**Set exercise**
Arrange every line of the records below as a JSON list of strings, one string per line, skipping blank lines and leaving out the pictures.

**Data provided**
---------------
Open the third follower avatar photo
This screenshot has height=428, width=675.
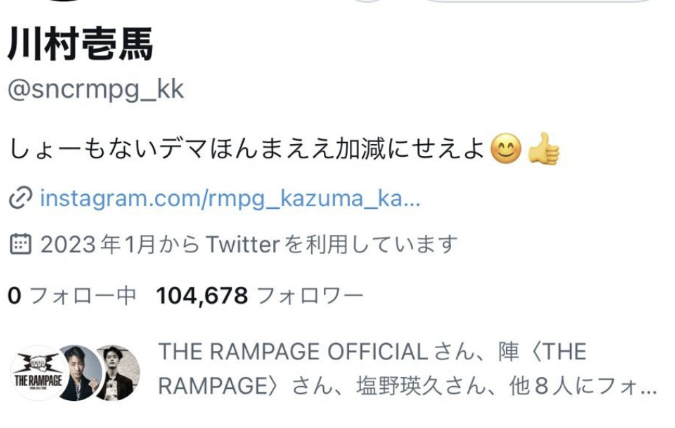[x=118, y=373]
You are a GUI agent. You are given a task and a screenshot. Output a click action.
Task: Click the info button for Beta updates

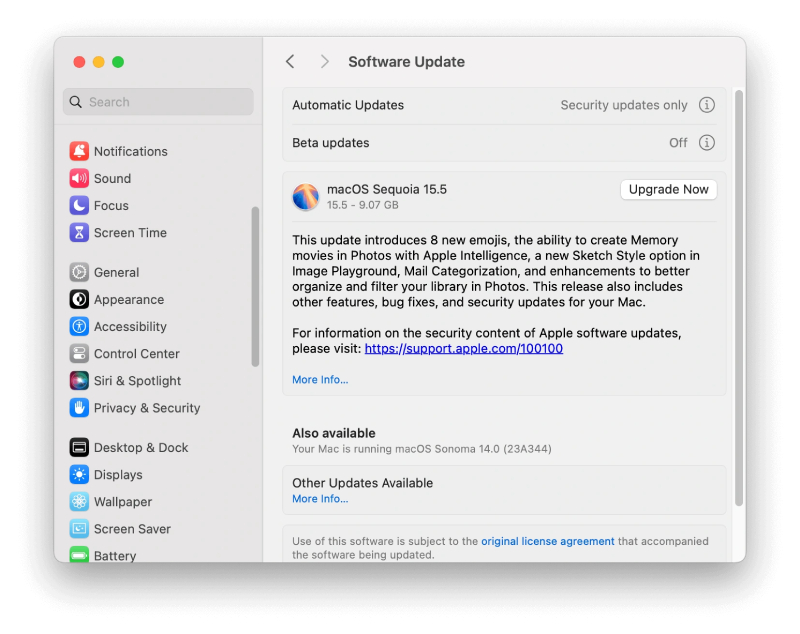pyautogui.click(x=706, y=143)
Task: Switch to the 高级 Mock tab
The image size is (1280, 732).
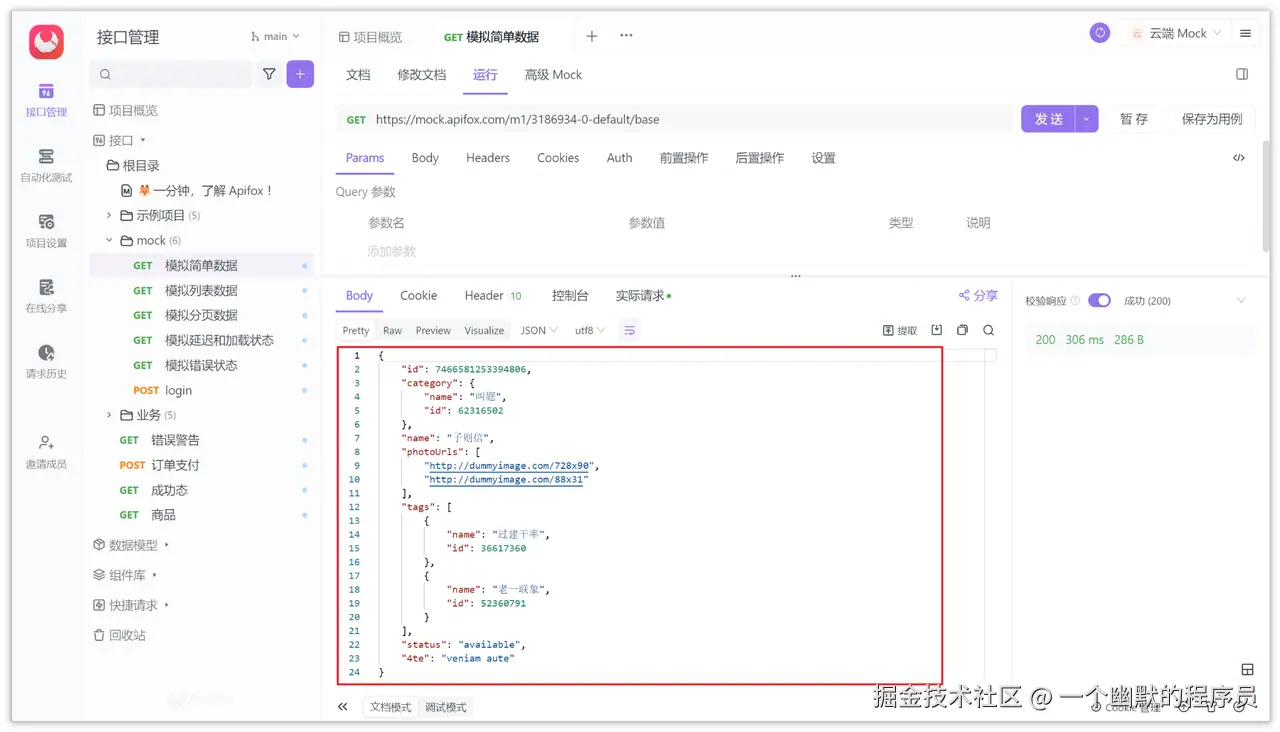Action: [553, 74]
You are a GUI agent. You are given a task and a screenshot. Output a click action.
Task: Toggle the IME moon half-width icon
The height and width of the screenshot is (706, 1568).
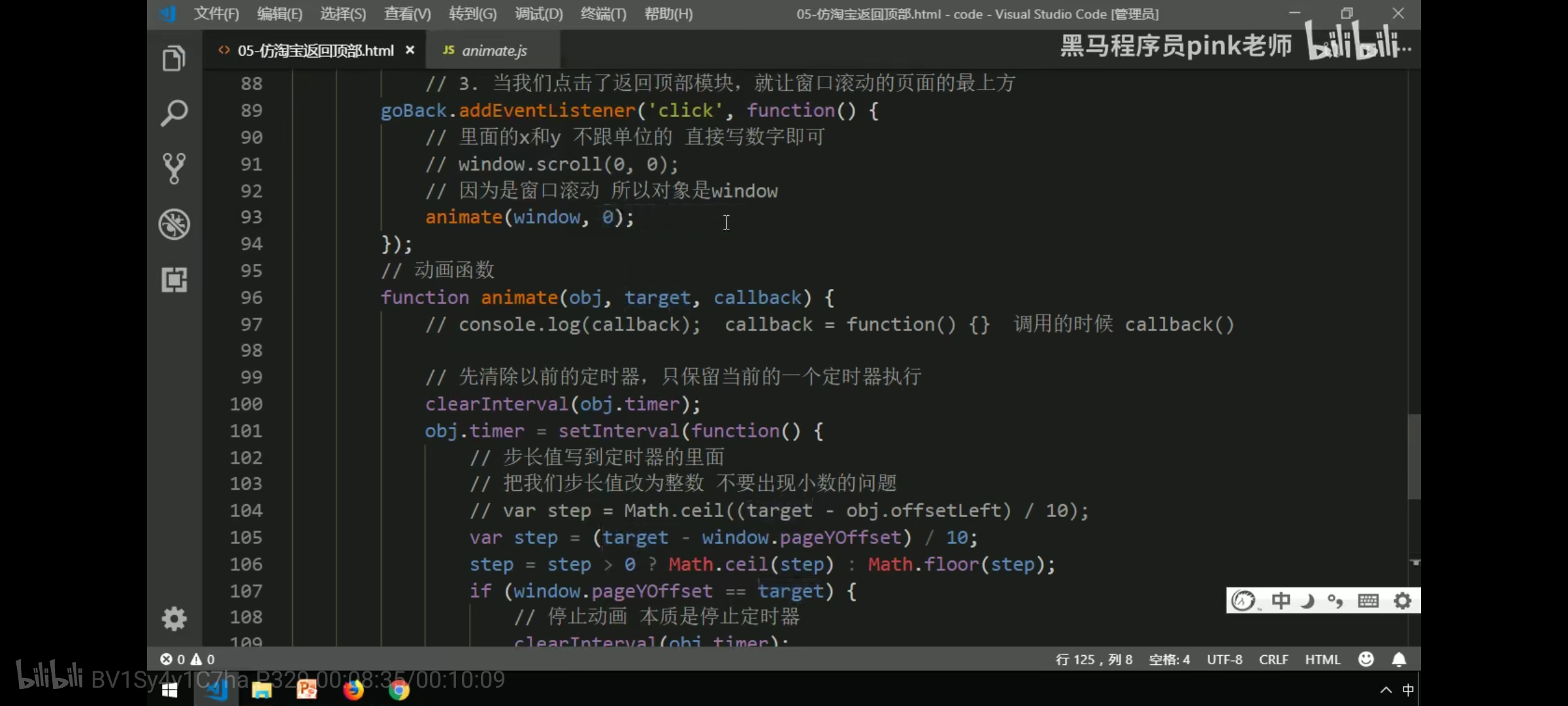pos(1308,600)
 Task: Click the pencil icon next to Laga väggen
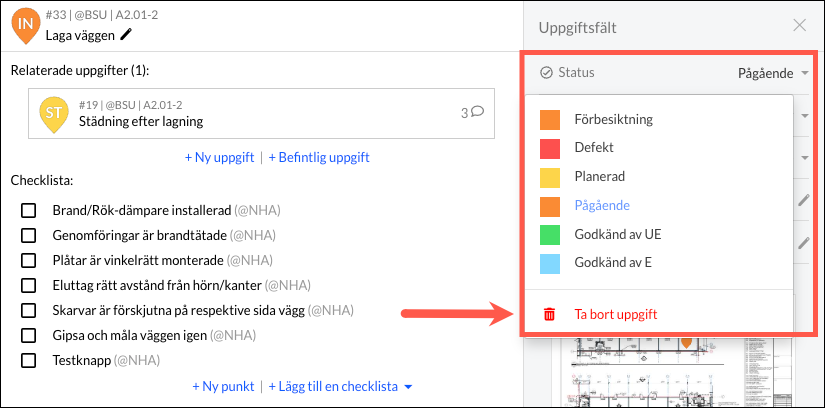point(126,35)
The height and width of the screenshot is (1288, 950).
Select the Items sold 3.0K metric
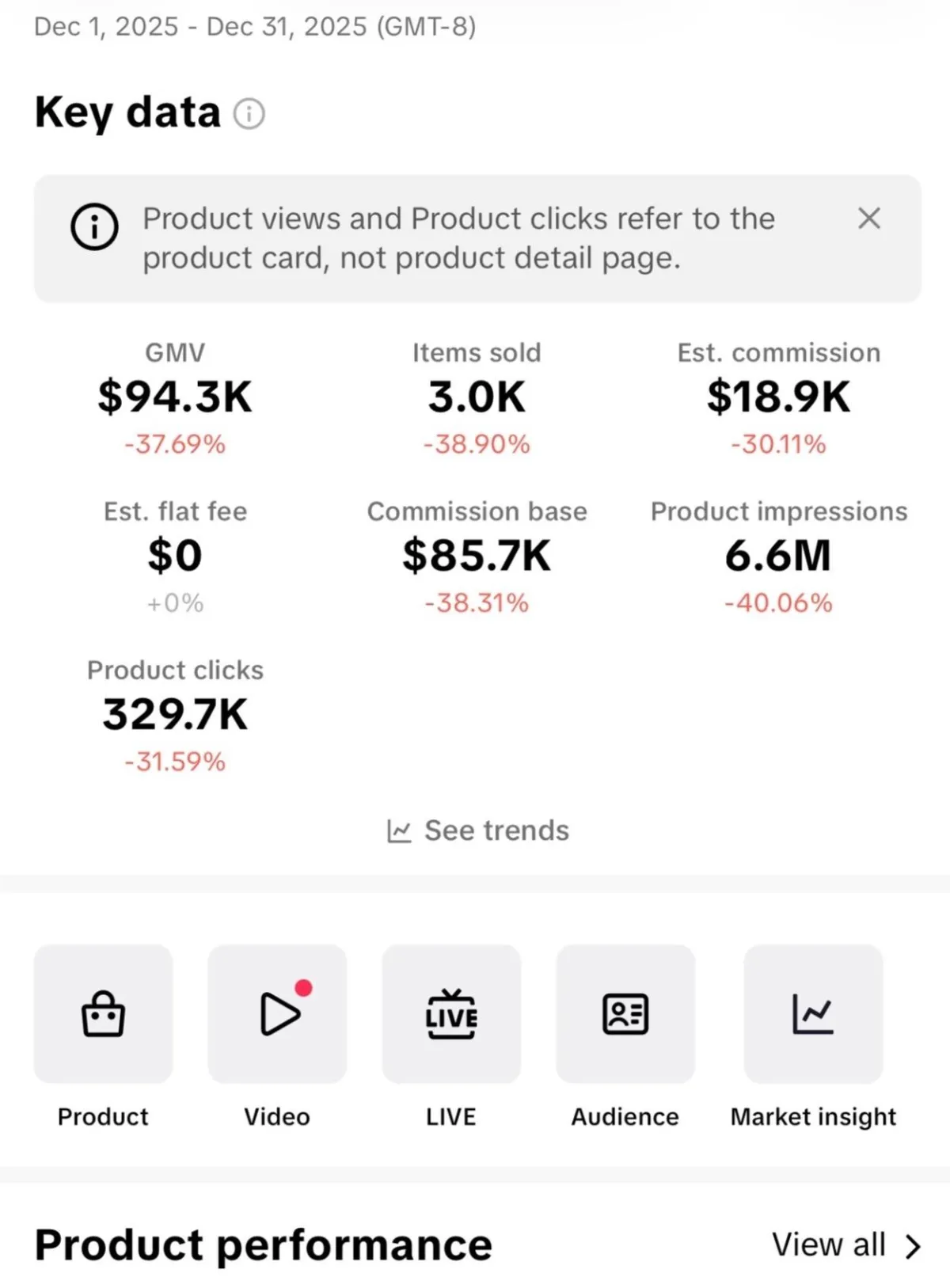[477, 398]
---------------
**Solved exercise**
[
  "Open the third follower avatar photo",
  "This screenshot has height=428, width=675.",
  "[x=118, y=373]",
  "You are a GUI agent. You are given a task and a screenshot. Output a click action.",
  "Task: Click the info button for Beta updates",
  "pyautogui.click(x=706, y=143)",
  "Task: Switch to the 高级 Mock tab",
  "The image size is (1280, 732).",
  "Action: [553, 74]",
  "You are a GUI agent. You are given a task and a screenshot. Output a click action.",
  "Task: Toggle the IME moon half-width icon",
  "The height and width of the screenshot is (706, 1568).",
  "pos(1308,600)",
  " Task: Click the pencil icon next to Laga väggen",
  "point(126,35)",
  "The height and width of the screenshot is (1288, 950).",
  "Select the Items sold 3.0K metric",
  "[477, 398]"
]